Giving human rights to animals – a topic that has been discussed for many years among those that fight for animal welfare, is now emerging into mainstream discussions. The basic principle is that all animals deserve the right to autonomy and it raises the challenging question – what right do we have to confine, isolate, and dictate the fate of animals?
This is a multifaceted topic with numerous tangents including end of life care, protection from their own naivety, how to interpret their desires, and how to factor in the damage we have already caused. When talking to people that work with or for animals, you hear an enormous gamut of viewpoints, many of which are steeped with perceptions based on our human limitations and others are fraught with self-serving justifications for our dominion. Humans have lots of opinions on this topic, but none of us have absolute answers. If we would have honored them from the outset, all would be well, but that ship sailed long ago. What is clear is that we can’t turn back from our constantly increasing awareness but how do we move forward to give them what they deserve, what they need, and what they want.
It is impossible to recreate nature, we cannot rebuild the families that were fractured decades ago, we cannot remove all of the injustices and the damage captive elephants have been subjected to, and we can’t just open the cages and set them free. But we can give them a dignified life. For sanctuary development we focus on two fundamental elements that we believe all, intelligent, emotionally complex beings deserve and need to live and thrive: respect and autonomy.

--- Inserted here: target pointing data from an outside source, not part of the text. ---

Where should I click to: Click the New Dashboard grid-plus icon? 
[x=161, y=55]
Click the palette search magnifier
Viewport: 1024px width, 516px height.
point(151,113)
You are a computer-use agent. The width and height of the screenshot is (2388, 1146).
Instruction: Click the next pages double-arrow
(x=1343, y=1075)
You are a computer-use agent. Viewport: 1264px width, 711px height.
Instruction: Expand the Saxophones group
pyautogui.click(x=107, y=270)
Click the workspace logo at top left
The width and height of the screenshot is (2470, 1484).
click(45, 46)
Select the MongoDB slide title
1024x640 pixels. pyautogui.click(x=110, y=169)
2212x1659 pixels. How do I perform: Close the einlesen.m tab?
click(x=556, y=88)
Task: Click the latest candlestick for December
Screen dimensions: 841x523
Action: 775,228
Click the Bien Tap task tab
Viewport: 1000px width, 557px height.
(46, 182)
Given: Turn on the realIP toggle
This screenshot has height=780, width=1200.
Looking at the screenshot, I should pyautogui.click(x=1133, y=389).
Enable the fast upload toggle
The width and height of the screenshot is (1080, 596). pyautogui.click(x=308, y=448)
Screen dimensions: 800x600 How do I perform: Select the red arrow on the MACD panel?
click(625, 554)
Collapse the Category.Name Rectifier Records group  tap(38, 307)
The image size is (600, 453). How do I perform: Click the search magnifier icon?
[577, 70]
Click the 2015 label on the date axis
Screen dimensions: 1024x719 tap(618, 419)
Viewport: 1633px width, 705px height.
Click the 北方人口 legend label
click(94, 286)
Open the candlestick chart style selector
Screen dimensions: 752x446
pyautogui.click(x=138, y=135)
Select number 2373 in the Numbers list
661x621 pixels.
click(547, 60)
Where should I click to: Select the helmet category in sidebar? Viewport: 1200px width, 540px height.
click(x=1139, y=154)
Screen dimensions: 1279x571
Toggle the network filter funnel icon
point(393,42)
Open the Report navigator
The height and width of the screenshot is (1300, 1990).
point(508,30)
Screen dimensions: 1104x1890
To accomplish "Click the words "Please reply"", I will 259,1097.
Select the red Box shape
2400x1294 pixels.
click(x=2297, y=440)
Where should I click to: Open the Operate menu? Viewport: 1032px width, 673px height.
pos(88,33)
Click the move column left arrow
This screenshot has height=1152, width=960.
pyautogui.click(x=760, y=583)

Respect is dynamic, it is mutual, and it is dependent on honesty, which is in turn dependent on open communication; one of many gifts that are born out of autonomy. Autonomy is based on trust that they ultimately know, as all beings do, what is best for themselves. Through the provision of space and the freedom to choose their own path, they learn to explore what it is that brings them comfort or creates anxiety. Our protective nature, partly based on empathy and still steeped with our self-determined right to control, wants to step in to remove all anxiety or fear. But doing this is not necessarily our right nor is it to their benefit. Through their explorations they learn to make decisions in advance to bring about their desired outcome, understanding that they can control their fate.
Sanctuary is still captivity, humans have done extensive damage to elephants’ psychological, emotional, and physical health and we are responsible to ensure their safety and well-being. Providing elephants with autonomy does not negate any of those realities, but it does require us to acknowledge where and when we have to protect and when we have to let them live their own lives. Their choices, and in some cases the negative repercussions of those choices, influence positive growth, a deeper understanding of the world around them, and most importantly a deeper understanding of self.
The more we understand ourselves, the better we are able to communicate our desires. As an animal with equal intelligence and self-awareness, there is no surprise that it is exactly the same with elephants. As a result of the way they have been treated and limited life experience, it is often difficult for them to find their voice. It takes time and it is imperative to respect the process. But when they learn that they can express themselves and that we’ll listen, the results are nothing short of remarkable.
Respect and autonomy: two simple elements that can change lives and reshape a future. Respect for the rights of others, creates the necessity to provide and honor their autonomy, through which they grow and we learn. The more we know, the more we respect and the more we promote increased autonomy. For those that ask if giving animals human rights is a slippery slope, my answer would be yes. It’s a slippery slope to a more compassionate and understanding world; more simply, it is called doing what is right.